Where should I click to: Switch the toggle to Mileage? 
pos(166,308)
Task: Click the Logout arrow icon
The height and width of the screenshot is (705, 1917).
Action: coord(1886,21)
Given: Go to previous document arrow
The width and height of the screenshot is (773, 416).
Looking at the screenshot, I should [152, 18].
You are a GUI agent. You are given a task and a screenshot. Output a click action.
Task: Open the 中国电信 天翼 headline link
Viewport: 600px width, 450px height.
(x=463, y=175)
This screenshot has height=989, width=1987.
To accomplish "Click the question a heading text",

---

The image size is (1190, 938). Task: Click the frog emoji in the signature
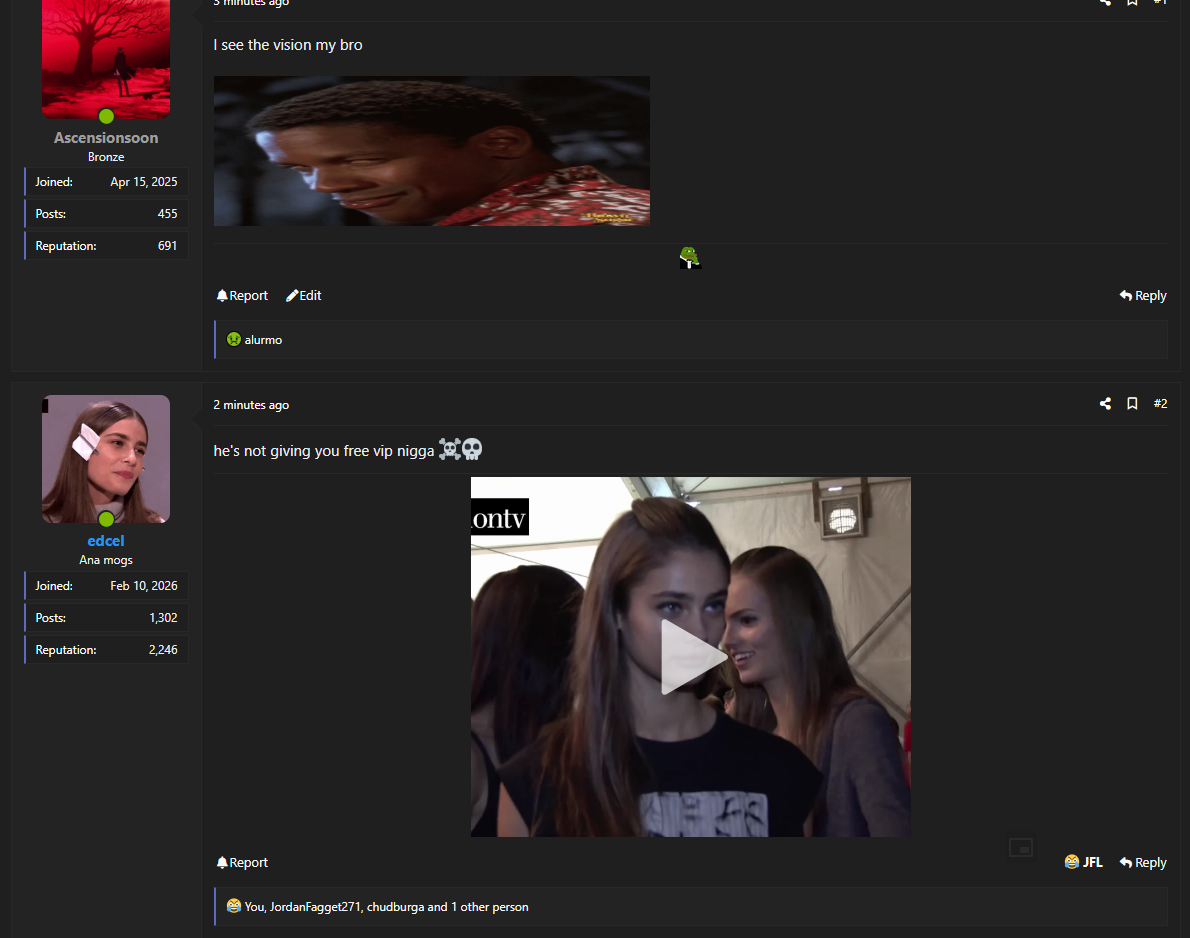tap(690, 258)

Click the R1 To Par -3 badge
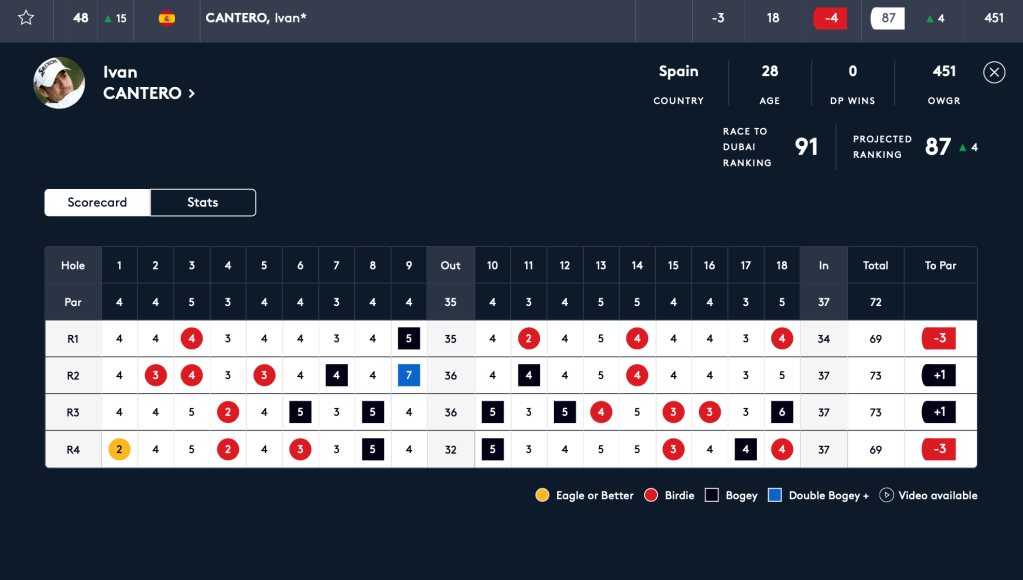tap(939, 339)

...

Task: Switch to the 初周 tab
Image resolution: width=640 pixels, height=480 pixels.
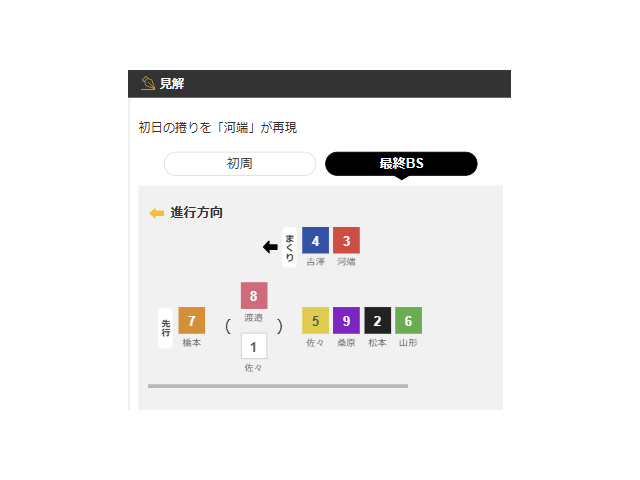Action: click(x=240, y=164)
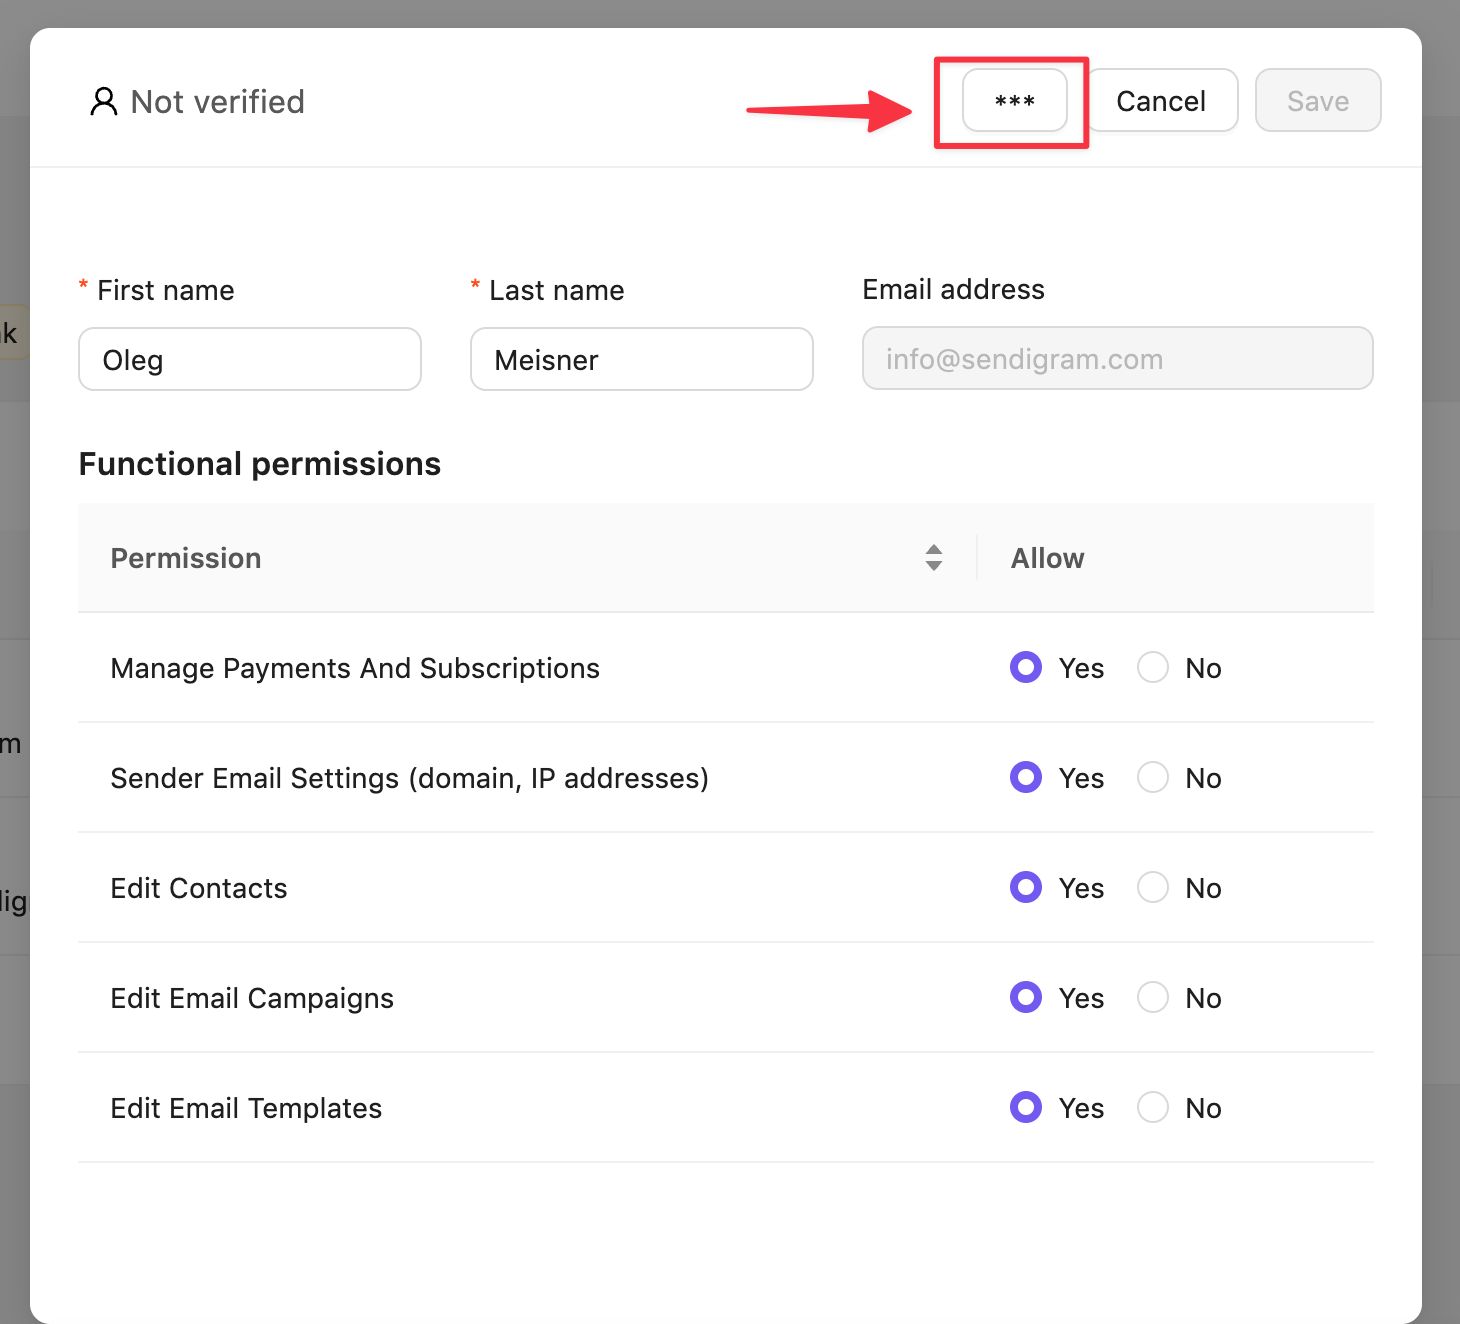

**Work task:**
Go through the listing above and find each line that contains "arrow", then copy it.

**Answer to the problem:**
Task: Click the Logout arrow icon
Given: Go to previous document arrow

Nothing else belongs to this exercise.